- _Problem statement_: Each line in the entries below that holds the word "agent" belongs in the answer.

- _Input_:
◇ ◇ ◇ ◇ ◇

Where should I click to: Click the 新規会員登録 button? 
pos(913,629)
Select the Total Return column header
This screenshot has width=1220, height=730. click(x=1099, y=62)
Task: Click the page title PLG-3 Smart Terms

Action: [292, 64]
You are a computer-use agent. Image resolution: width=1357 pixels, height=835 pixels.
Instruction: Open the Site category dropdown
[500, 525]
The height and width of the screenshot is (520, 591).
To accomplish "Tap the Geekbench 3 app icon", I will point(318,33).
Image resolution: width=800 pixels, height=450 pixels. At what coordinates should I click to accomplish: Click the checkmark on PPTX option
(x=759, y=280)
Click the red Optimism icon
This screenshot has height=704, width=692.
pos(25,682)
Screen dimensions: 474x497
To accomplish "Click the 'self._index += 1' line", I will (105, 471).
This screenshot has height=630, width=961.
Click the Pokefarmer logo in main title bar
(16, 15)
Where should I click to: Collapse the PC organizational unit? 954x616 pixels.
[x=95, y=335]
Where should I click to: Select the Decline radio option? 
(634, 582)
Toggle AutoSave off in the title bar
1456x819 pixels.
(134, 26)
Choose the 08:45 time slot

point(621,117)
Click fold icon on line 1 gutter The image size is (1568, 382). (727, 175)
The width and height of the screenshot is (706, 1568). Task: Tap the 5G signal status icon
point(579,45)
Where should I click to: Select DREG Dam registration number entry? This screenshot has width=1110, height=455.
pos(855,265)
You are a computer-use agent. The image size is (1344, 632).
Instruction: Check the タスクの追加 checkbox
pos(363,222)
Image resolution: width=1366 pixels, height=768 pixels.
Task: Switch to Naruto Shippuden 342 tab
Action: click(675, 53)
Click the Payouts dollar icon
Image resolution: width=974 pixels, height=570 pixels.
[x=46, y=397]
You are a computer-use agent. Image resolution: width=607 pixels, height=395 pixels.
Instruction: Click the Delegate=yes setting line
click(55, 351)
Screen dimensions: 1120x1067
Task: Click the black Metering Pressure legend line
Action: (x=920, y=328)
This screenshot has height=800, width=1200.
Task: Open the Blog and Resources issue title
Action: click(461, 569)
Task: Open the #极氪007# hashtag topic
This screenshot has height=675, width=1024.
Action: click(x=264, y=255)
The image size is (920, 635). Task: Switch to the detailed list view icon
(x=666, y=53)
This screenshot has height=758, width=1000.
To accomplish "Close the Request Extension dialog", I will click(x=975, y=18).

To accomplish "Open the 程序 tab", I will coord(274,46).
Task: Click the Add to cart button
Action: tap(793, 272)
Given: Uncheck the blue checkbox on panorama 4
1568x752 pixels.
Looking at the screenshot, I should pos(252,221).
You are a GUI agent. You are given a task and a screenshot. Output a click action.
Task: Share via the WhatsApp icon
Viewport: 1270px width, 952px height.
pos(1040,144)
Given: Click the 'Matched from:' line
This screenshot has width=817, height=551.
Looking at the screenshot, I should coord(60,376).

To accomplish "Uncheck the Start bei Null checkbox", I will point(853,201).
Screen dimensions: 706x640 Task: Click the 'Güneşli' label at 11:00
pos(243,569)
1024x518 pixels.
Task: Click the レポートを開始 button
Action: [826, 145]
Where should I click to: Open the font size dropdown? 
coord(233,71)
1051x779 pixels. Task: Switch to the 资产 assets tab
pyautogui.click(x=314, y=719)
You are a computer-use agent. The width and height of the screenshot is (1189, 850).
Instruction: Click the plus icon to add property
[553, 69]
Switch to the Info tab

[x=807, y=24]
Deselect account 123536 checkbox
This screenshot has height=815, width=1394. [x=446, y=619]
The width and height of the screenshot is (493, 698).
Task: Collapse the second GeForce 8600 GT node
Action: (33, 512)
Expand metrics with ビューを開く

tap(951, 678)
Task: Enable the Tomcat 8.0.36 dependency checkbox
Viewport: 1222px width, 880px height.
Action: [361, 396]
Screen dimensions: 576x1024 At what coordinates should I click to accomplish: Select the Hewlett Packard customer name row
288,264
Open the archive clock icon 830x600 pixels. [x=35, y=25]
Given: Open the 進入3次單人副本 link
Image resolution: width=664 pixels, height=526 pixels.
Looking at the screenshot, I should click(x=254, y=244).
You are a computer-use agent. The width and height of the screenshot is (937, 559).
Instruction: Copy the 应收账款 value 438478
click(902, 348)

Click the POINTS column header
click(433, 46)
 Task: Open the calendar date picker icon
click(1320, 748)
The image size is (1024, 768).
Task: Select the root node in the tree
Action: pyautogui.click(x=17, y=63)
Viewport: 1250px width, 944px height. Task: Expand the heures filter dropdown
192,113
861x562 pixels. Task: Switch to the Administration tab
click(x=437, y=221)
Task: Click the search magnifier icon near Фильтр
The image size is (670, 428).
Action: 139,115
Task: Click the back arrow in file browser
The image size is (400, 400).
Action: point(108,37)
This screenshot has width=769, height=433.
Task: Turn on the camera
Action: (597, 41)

◇ ◇ ◇ ◇ ◇

- _Exercise result_:
You are a computer-use agent. Image resolution: width=1357 pixels, height=835 pixels.
You are a computer-use agent. The image size is (1344, 632).
You are a computer-use agent. Image resolution: width=607 pixels, height=395 pixels.
You are a GUI agent. You are given a task and a screenshot. Output a click action.
You are a computer-use agent. The width and height of the screenshot is (1189, 850).
You are a computer-use agent. The width and height of the screenshot is (937, 559).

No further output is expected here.